(The content of this site is based on data collected 1996-1997)
Illustration: Ann Ahlbom Sundqvist
Some comments on the re-publishing of this study of Assyrian cultural activities on the Internet – more than 10 years later.
This study is based on fieldwork and other data collections that I conducted during the second half of the 1990s. I can truly say that I was impressed by all the web enthusiasts that were striving to create a transnational Assyrian community – a "cyber nation" on the Internet. However, the development has been incredibly fast during the last decades and today (2010) it is hard to imagine the almost science fictional impression that ideas about cyber communities gave back in the nineties. When looking back at the development of the Internet it seems as if the "cyber space" that was announced on the home page of Nineveh On-line 1997 has become less virtual over the years. Today we are living in both worlds – using the Internet for shopping, reading, finding information, communication, playing, dating, etc, etc.The boarder between virtual and real often appears to be diffuse and in fact, not so important any more.
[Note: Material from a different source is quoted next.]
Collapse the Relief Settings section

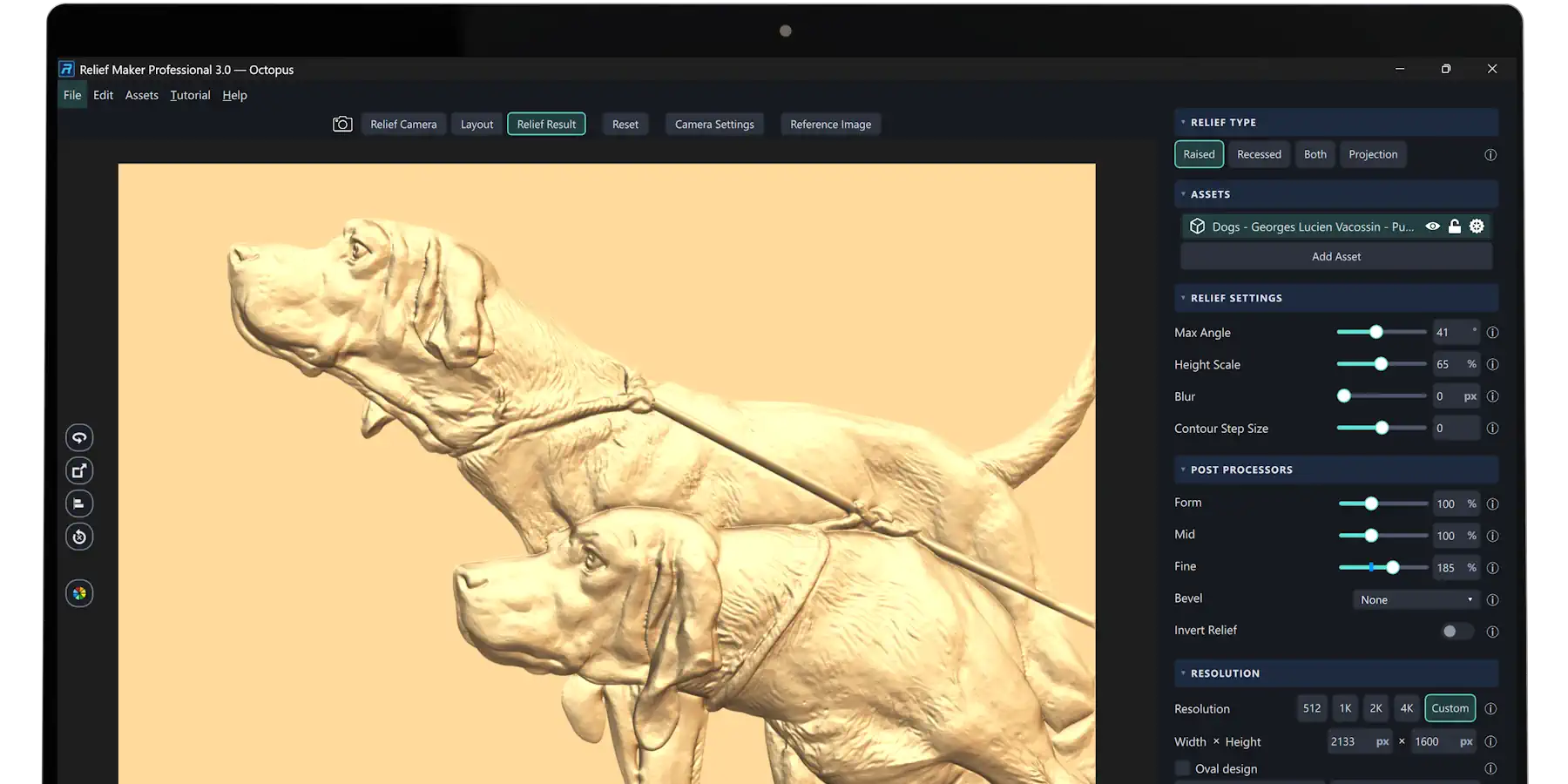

Svenskt visarkiv shut down this website in 2008 because we felt we could no longer guarantee that all links were relevant and functioning. The lifespan of articles online can sometimes be quite short. However, we have received many requests to publish it again, an indication that the content is still regarded as important. This new edition has some corrected links and dead links have been deleted, but otherwise the text has not been changed at all. I urge all readers to regard this as a historical document (in our rapidly changing world) and an example of how the Internet could be used by Assyrians in the Diaspora in the late 1990s.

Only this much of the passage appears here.